The current US case rate (winter 2021/2022) is approx 180-200 per day per 100k .
Based on 50-60% of cases being unvaxed, and based on approximately 30% of the unvaxed population being unvaxed, that would mean the case rate for the unvaxed is in the neighborhood of 300 per day per 100k. Data from 91-divoc.com
That would be approximately 4x the case rate from the winter 2020/2021.
The question is whether that increase seems to be reasonable or whether a significant portion of the cases are being misclassified as unvaxed (and / or not fully vaxed)?
Thoughts on any insights
may be some misclassification, it is just hard with such inadequate data to really know what is happening. I do think we are seeing a ton of very mild cases in the vaxed. I just know that anecdotally because of all the friends and people I know who are getting infected.
Kevin, I believe you need to study this finding in more depth.
I think that should be a joint undertaking, need to weed out the bad data, I can reefer you to an appropriate researcher, and on and on and on!!
“this study shows that the vaccines can induce more antibodies to polyethylene glycol”
Not sure I understand the paper, but it sounds like they are saying that the more PEG antibodies you have, the greater the boost in PEG antibodies from the vaccine. That sounds like each time you get boosted, you will end up with an even higher level of PEG antibodies.

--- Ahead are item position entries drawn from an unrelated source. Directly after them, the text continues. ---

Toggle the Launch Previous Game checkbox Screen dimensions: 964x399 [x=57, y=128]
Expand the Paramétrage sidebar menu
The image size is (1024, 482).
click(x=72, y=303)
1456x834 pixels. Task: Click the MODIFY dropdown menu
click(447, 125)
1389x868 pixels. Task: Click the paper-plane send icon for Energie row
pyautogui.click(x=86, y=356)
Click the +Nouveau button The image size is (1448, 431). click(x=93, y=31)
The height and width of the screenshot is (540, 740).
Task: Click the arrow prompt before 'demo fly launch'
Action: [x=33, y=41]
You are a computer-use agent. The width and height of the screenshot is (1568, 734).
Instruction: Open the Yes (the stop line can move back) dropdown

The authors say that some therapeutic drugs contain PEG and that PEG antibodies can make the drug less effective. Would really high levels of PEG antibodies make such drugs totally ineffective or even cause an allergic response to those drugs? If so, the mRNA vaccines, especially if repeatedly boosted, might result in being unable to receive certain drugs in future. That would seem to be a serious side effect that would not be detected in either clinical trials or VAERS. Just a time bomb set to go off someday.